Scan the records beneath this line for the line holding "The height and width of the screenshot is (780, 1500)." and the line holding "998x399 pixels.", then transcribe exactly those two and all lines between.

(Collected data)
---*---
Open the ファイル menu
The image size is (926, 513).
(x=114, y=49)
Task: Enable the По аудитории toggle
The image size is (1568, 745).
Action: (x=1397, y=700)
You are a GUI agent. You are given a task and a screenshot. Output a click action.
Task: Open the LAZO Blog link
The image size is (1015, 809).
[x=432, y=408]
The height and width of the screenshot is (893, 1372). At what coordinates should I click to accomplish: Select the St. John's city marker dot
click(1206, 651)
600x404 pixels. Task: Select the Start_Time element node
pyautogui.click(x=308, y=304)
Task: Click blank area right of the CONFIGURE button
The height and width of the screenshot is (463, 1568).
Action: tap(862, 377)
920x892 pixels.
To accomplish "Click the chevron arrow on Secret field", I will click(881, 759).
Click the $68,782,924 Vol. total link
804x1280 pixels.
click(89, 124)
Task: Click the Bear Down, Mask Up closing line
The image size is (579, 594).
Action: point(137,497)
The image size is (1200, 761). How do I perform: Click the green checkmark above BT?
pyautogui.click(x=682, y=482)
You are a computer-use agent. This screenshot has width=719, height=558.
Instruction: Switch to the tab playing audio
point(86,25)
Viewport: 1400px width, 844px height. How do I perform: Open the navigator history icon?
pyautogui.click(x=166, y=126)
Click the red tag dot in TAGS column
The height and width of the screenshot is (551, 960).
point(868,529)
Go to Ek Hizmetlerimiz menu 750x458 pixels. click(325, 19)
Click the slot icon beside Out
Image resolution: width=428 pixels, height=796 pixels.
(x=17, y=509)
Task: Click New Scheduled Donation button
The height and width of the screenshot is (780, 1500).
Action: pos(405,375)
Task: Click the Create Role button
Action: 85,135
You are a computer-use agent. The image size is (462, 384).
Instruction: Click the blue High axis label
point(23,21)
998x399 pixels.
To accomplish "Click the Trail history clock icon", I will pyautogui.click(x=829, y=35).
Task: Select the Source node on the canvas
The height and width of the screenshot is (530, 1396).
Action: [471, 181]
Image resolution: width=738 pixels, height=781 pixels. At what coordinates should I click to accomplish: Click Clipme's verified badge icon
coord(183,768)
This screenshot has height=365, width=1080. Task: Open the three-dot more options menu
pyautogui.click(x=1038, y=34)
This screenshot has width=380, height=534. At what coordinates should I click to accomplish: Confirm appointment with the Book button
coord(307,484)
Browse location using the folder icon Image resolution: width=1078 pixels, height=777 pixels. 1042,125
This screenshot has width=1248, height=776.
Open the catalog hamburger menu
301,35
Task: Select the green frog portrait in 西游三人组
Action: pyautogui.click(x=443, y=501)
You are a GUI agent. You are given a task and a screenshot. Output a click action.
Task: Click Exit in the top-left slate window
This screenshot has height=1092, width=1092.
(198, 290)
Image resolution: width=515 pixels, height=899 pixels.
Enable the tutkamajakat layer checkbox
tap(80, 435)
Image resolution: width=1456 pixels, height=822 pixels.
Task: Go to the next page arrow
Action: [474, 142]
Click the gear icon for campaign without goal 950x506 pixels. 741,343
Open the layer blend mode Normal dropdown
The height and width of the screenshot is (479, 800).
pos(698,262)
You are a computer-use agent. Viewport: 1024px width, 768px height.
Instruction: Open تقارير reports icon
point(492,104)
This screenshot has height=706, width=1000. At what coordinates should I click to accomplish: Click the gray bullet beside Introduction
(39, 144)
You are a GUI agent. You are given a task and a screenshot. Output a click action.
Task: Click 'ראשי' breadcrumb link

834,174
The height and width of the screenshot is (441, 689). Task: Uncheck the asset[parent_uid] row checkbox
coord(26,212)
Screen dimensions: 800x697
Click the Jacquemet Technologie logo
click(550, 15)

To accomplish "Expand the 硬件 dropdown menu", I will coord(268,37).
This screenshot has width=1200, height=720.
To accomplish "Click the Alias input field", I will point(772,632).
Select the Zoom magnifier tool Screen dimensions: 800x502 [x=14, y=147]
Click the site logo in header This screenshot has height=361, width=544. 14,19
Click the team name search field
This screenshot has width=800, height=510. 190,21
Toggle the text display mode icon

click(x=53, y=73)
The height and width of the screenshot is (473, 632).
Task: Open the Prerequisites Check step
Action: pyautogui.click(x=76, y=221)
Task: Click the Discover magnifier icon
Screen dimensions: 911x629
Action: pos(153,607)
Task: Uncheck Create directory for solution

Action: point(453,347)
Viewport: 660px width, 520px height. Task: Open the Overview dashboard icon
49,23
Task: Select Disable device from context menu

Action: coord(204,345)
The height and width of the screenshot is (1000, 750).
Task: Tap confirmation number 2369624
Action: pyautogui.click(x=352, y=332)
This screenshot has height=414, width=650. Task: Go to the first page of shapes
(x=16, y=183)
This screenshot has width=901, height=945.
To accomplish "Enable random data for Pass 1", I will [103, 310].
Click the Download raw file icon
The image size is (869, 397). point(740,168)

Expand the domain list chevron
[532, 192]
---*---
◆ **Solution for this problem**:
The height and width of the screenshot is (780, 1500).
Action: pos(405,375)
Task: Click the Create Role button
Action: 85,135
You are a computer-use agent. The image size is (462, 384).
Instruction: Click the blue High axis label
point(23,21)
998x399 pixels.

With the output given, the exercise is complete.